The task: Would you transcribe the line that holds "Select the KD" and all the lines below it, through the final one, exactly and with nothing else?

Records shown:
++++

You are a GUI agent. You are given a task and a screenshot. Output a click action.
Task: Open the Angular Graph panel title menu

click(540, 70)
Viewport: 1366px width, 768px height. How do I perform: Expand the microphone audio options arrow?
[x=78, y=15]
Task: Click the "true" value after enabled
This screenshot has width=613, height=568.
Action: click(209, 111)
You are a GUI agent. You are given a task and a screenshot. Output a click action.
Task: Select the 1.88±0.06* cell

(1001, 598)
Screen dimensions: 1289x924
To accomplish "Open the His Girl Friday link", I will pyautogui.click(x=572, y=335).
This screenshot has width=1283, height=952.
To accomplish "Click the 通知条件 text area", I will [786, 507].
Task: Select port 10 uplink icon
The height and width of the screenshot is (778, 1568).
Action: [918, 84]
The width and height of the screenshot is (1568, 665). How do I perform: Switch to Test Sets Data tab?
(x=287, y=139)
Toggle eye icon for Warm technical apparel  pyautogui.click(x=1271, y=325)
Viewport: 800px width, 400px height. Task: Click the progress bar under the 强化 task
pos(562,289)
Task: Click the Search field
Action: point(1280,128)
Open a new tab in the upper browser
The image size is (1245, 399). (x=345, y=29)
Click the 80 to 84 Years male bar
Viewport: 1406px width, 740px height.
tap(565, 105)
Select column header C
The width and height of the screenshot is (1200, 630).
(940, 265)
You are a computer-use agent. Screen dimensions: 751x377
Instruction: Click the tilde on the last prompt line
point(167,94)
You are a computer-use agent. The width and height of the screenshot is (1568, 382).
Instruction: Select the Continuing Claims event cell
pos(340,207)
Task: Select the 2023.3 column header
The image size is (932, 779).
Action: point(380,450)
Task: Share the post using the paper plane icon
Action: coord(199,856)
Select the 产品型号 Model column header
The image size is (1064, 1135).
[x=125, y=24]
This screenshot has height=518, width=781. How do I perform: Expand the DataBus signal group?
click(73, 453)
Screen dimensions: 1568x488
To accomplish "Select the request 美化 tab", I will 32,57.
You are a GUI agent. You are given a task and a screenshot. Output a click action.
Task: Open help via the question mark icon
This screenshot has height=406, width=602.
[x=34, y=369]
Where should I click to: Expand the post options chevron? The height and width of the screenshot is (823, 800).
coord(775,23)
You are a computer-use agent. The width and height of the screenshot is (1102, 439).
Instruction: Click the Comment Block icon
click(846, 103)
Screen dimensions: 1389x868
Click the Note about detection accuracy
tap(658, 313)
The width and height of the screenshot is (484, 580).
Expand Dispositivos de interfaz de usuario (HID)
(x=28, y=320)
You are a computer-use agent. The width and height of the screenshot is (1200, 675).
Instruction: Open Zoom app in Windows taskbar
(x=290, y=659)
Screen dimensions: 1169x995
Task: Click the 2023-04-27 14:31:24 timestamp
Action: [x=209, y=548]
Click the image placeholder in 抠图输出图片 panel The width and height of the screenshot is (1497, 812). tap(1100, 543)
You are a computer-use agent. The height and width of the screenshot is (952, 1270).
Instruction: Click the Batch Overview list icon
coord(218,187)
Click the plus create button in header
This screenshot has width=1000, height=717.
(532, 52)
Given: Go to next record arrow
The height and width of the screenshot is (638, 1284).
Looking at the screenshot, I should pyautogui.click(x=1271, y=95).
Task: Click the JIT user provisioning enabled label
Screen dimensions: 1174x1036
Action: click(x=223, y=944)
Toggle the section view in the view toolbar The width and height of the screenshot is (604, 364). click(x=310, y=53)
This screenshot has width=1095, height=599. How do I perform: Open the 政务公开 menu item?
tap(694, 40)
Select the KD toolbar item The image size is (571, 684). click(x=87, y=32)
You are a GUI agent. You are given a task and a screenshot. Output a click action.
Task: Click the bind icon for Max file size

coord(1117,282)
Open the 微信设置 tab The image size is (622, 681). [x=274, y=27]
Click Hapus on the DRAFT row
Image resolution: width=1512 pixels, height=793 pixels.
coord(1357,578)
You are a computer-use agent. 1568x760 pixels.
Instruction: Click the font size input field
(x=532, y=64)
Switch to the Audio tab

++++

Expected answer:
Select the KD toolbar item The image size is (571, 684). click(x=87, y=32)
You are a GUI agent. You are given a task and a screenshot. Output a click action.
Task: Click the bind icon for Max file size

coord(1117,282)
Open the 微信设置 tab The image size is (622, 681). [x=274, y=27]
Click Hapus on the DRAFT row
Image resolution: width=1512 pixels, height=793 pixels.
coord(1357,578)
You are a computer-use agent. 1568x760 pixels.
Instruction: Click the font size input field
(x=532, y=64)
Switch to the Audio tab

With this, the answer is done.